Given instruction: Copy out the Desi Xpress article word for word, keeping every line as it appears.

Article:
◇ ◇ ◇ ◇ ◇ ◇ ◇

= Desi Xpress =

UK weekly entertainment newspaper

Desi Xpress newspaper

Desi Xpress was a weekly national entertainment newspaper, published in the United Kingdom by Urban Media Limited.

==Background==
Desi Xpress was first launched in the Midlands region in England in September 2004 before becoming national in September 2005.

The entertainment weekly catered predominantly to the British South-Asian community and its tabloid format aimed to appeal to readers between the ages of 16 and 35.

In the UK, Asian music and television stars have begun to enjoy wider mainstream success. Desi Xpress claimed to provide a platform for these stars and a source for their readers to understand and follow the Asian entertainment scene. It also explored the wider Bollywood scene.

◇ ◇ ◇ ◇ ◇ ◇ ◇

Recorded data:
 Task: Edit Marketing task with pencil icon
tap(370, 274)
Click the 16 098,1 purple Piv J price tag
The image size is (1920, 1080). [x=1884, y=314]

◇ ◇ ◇ ◇ ◇ ◇ ◇

Result for this exercise:
= Desi Xpress =

UK weekly entertainment newspaper

Desi Xpress newspaper

Desi Xpress was a weekly national entertainment newspaper, published in the United Kingdom by Urban Media Limited.

==Background==
Desi Xpress was first launched in the Midlands region in England in September 2004 before becoming national in September 2005.

The entertainment weekly catered predominantly to the British South-Asian community and its tabloid format aimed to appeal to readers between the ages of 16 and 35.

In the UK, Asian music and television stars have begun to enjoy wider mainstream success. Desi Xpress claimed to provide a platform for these stars and a source for their readers to understand and follow the Asian entertainment scene. It also explored the wider Bollywood scene.